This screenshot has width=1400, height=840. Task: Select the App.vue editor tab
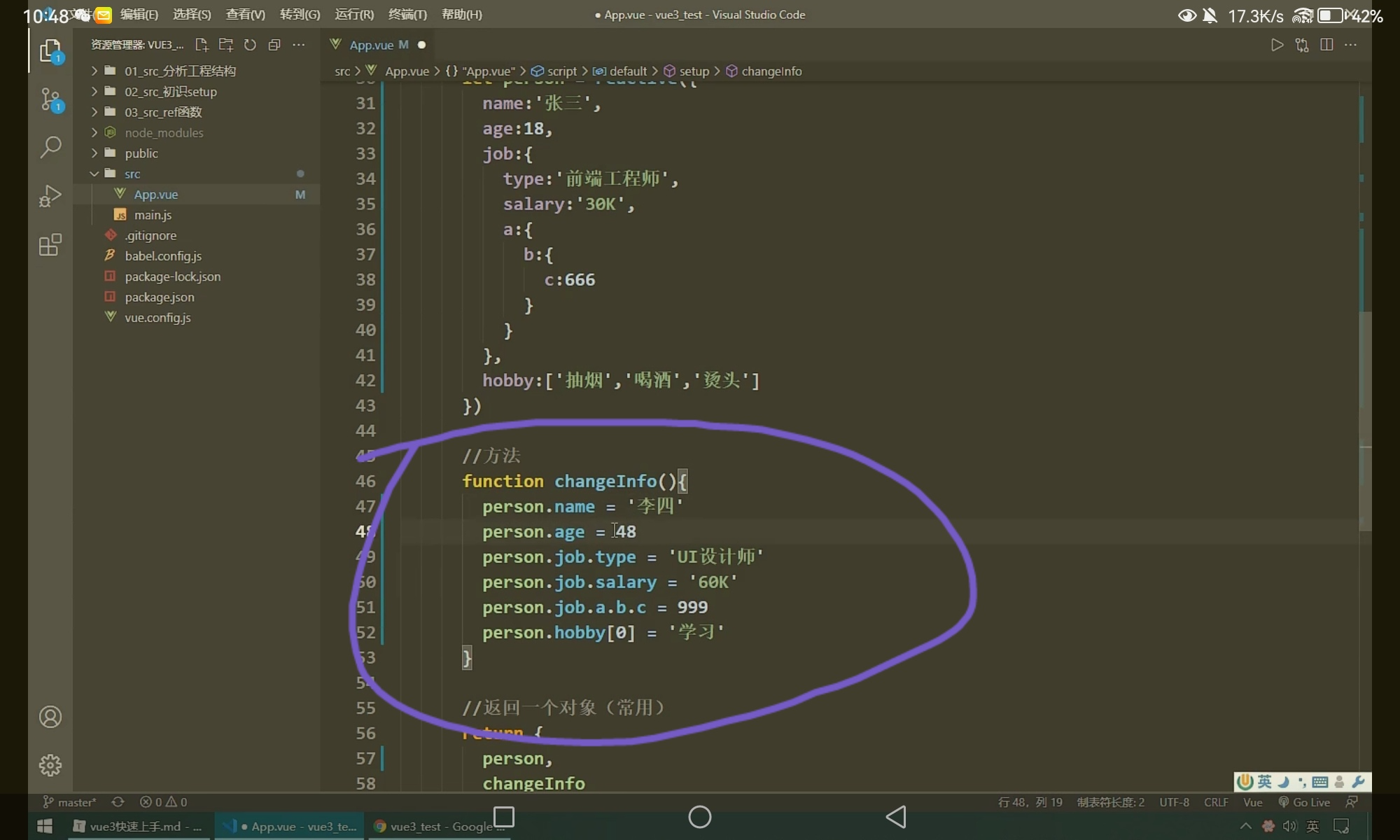click(x=371, y=45)
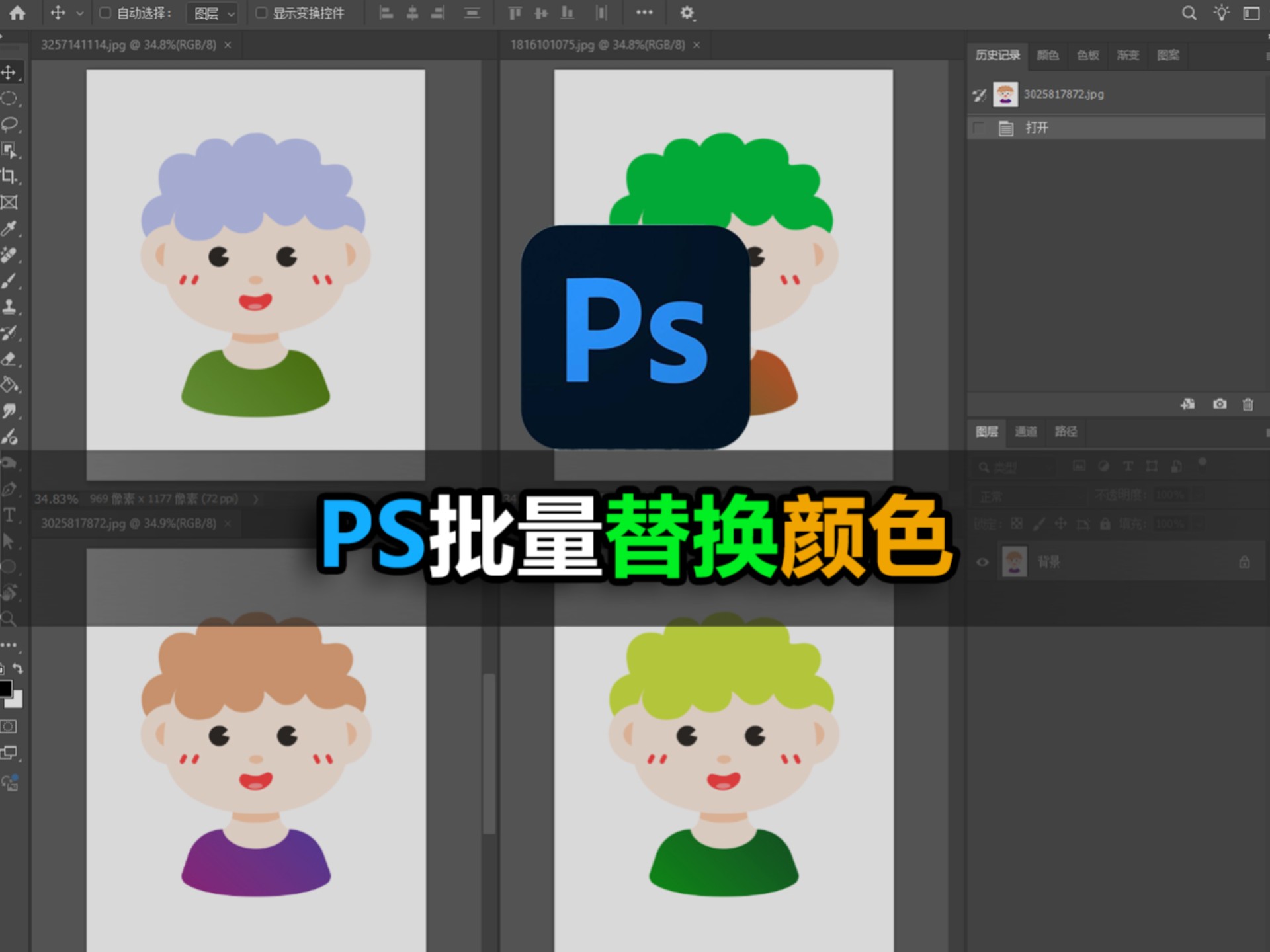Toggle visibility of the 背景 layer
This screenshot has width=1270, height=952.
(982, 562)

************

→ Exercise:
The answer should hold every entry exactly as given and no pictures at all.

→ Expected answer:
This screenshot has width=1400, height=840. Task: Select the App.vue editor tab
click(x=371, y=45)
Toggle visibility of the 背景 layer
This screenshot has width=1270, height=952.
(982, 562)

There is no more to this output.